Drug companies fund new research using their big profits from developed countries, not from the countries across Africa and Asia where the flexibilities are in place. It is therefore wrong to say that protecting those flexibilities and the millions of lives they save will prevent pharmaceutical innovation.
Finally, in the same way IP on medicine is waived in certain circumstances because the cause is so important, Sir Elton has similarly waived his copyright on many occasions. An example would be the "Candle in the Wind" single after Princess Diana's death – the most successful charity record ever – for which all royalties, taxes and performing rights were waived by all parties to generate some £34m for charity.
As important as Elton's music is, the world needs affordable, life-saving medicines even more. He is absolutely right: the EU's attack on affordable medicines must be stopped.
Chair, Stop AIDS Campaign
German past, British obsession
John Walsh's account of current German attitudes to the Third Reich succeeds in conveying the opposite of the truth ("Will Germany ever be allowed to feel that its past is not its present?", 23 February).
The institutionally-driven German notion of the working over of the past (Vergangenheits-bewaltigung), promoted for more than 50 years now, far from being "a way of absolving themselves from the past", is roughly its opposite: an open confrontation with past realities.
Again, the Finns were from May 1941 to September 1944 the allies of "their tormentors", the Nazi regime, from whom they secured massive military aid against Russia.
And however sympathetic one feels to the economic plight of Greece, it is outrageous to use this as a springboard for sub-racist innuendos about its being coerced by Germany into "digging its own grave".
Such bigotry tells us less about the attitudes of the people under discussion than about a national obsession – but a British, not a German one. Since the days when Margaret Thatcher so fiercely opposed German reunification, I suppose that the eurozone crisis has given the first "acceptable" opening for expressing this old British obsession.
Trouble at the border
I spent many years working as a front-line immigration officer within and outside the UK. I have worked beside a lot of very professional and dedicated people but have been witness to some dire changes.

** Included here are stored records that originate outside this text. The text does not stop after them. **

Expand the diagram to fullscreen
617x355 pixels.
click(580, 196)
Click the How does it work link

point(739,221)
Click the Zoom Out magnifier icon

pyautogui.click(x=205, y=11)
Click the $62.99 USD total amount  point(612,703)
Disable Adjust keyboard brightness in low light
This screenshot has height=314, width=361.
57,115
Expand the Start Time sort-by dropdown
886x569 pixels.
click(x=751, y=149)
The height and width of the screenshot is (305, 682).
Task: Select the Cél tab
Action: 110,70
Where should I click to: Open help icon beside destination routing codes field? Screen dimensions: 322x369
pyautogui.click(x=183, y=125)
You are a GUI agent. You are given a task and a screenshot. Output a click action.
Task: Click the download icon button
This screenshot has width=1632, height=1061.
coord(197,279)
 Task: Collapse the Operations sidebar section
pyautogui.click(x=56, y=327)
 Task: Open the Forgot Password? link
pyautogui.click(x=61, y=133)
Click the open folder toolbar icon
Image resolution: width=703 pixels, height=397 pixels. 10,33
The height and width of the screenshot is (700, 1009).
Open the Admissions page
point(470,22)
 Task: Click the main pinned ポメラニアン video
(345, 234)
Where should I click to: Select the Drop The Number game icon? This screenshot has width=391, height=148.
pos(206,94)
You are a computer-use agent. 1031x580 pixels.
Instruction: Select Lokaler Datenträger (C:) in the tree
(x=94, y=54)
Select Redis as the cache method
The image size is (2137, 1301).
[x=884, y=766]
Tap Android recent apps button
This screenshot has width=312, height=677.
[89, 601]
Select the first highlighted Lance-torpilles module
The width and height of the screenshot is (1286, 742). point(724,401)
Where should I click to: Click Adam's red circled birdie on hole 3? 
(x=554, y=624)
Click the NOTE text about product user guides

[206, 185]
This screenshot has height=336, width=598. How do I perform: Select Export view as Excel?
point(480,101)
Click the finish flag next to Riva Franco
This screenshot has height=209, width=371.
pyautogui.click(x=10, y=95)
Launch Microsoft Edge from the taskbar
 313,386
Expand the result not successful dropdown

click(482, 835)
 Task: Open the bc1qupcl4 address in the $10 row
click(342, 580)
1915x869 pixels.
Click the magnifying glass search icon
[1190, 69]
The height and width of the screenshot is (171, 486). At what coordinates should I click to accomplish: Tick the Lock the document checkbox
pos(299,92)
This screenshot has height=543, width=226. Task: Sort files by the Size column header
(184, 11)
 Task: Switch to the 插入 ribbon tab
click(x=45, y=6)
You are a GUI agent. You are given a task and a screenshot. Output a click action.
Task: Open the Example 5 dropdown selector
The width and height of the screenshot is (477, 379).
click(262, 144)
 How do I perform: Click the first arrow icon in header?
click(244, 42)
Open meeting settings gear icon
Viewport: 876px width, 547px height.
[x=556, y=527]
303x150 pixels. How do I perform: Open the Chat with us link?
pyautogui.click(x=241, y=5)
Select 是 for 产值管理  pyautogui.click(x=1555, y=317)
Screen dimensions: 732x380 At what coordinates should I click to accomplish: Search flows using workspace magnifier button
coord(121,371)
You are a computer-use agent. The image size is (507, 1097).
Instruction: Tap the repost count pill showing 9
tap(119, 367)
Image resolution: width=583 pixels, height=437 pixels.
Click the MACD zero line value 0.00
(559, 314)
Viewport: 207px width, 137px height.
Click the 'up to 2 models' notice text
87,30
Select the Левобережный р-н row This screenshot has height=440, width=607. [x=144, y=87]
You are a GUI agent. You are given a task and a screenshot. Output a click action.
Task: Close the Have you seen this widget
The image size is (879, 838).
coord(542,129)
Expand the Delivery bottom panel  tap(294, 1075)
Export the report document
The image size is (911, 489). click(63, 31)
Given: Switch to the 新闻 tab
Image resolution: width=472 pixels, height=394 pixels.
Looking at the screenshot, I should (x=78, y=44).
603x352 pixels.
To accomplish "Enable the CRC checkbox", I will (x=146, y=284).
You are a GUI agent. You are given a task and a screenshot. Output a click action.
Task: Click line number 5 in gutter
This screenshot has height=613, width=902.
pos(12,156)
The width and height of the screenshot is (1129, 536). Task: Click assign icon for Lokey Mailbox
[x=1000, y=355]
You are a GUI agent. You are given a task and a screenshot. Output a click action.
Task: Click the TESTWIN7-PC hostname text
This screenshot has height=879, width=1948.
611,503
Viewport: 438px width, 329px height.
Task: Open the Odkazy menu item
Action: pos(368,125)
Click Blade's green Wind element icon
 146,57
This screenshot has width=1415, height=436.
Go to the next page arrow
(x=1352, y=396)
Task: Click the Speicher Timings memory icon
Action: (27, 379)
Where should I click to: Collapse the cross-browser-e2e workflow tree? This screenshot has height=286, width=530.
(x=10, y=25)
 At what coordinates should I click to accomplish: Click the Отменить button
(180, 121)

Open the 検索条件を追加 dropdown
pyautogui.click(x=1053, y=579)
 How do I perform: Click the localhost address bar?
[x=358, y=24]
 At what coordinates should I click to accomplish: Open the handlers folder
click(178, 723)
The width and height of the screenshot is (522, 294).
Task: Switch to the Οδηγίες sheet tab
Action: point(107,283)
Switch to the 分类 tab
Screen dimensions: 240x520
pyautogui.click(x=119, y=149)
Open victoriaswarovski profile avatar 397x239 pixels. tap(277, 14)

Over the years my old department's name has morphed from HM Immigration Branch to HM Immigration, to UK Immigration Service, to UK Border and Immigration Service, to UK Border Agency, and now to UK Border Force. At a time when even conventional police forces have become police services why is "Force" being retained? Less of the machismo, please.
Sorry, that'll never work
Paul Martin (letter, 27 February) suggests that under the Get Britain Working programme jobseekers' options should be restricted to those offered by government or local council initiatives rather than by commercial organisations. But isn't the whole point that they should benefit from experience of real work?
East Molesey, Surrey
It is entirely wrong for us taxpayers to subsidise employers, relieving them from paying a decent wage and throwing their responsibilities on to the public purse.
Tunbridge Wells, Kent
Name and title
Populist reference to the Duchess of Cambridge as Kate may or may not be right (Terence Blacker, Notebook, 24 February) but one thing she is not is a Katherine, as Mr Blacker claims, or even a Katharine. In fact, she is a Catherine. OK?
Your article on Reece Witherspoon (24 February) reported: "As an infant, her father worked as a surgeon with the US military in Germany." Good heavens, what a prodigy Mr Witherspoon must have been.
Lorraine M Harding
Steeton, West Yorkshire
Spread the word
I have an answer to J Matthews' question about the safe disposal of a copy of the Koran (letter, 27 February). Leave it in a drawer in a hotel bedroom.